OFDM Träger, Überlagerung des Stammsystems durch ein Mietsystem






TAKOKO ist ein gemeinsames Projekt des Instituts für Kommunikation und Navigation (DLR) und des Instituts für Nachrichtentechnik (Universität Karlsruhe) und wird im Rahmen des Schwerpunktprogramms Techniken, Algorithmen und Konzepte für zukünftige COFDM Systeme (TakeOFDM) von der DFG gefördert.

OOS

OFDM-basierte Overlay-Systeme zur dynamischen und effizienten Nutzung des Spektrums

Die stark eingeschränkte Verfügbarkeit der Ressource Frequenz für Zwecke der drahtlosen Informationsübertragung zwingt zu einer Effizienzsteigerung bei der Nutzung des elektro-magnetischen Spektrums, die beispielsweise durch die Koexistenz mehrer Systeme im selben Frequenzband realisiert werden kann. Neben "Ultra Wide Band" (UWB) oder "General Packet Radio Service" (GPRS) für GSM ("Global System for Mobile Communications") bieten so genannte Overlay-Systeme einen Ansatz, die einem Füllsystem die Übertragung in Belegungslücken im Frequenzband des autorisierten Hauptsystems gestatten.
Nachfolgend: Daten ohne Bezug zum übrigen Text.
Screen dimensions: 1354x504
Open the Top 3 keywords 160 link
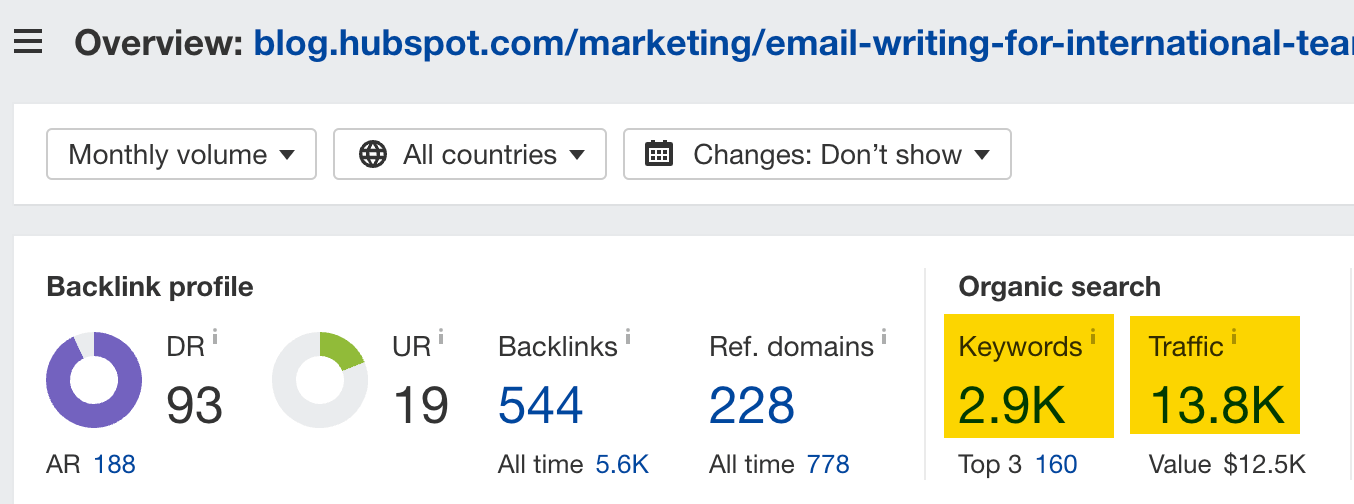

In diesem Forschungsvorhaben wird ein Overlay-System basierend auf OFDM untersucht, das seine Übertragung durch einfaches An- und Abschalten einzelner Unterträger flexibel an die wechselnde Spektrumsbelegung anpasst. Ziel des Forschungsvorhaben ist es, die physikalische und MAC-Schicht eines OFDM-basierten Overlay-Systems so auszulegen, dass eine dynamische Anpassung an eine variable Belegungssituation des Spektrums möglich ist, die zur Verfügung stehenden Ressourcen möglichst effizient genutzt werden und gleichzeitig sicher gestellt ist, dass die autorisierten Hauptsysteme nicht durch das Füllsystem beeinträchtigt werden.

Crosslayer-Framework für Overlay-Systeme: Austausch von Daten und Signalisierungsinformation zwischen PHY und MAC Schicht

 

OOS ist ein gemeinsames Projekt des Instituts für Kommunikation und Navigation (DLR)
und des Instituts für Nachrichtentechnik (Universität Karlsruhe).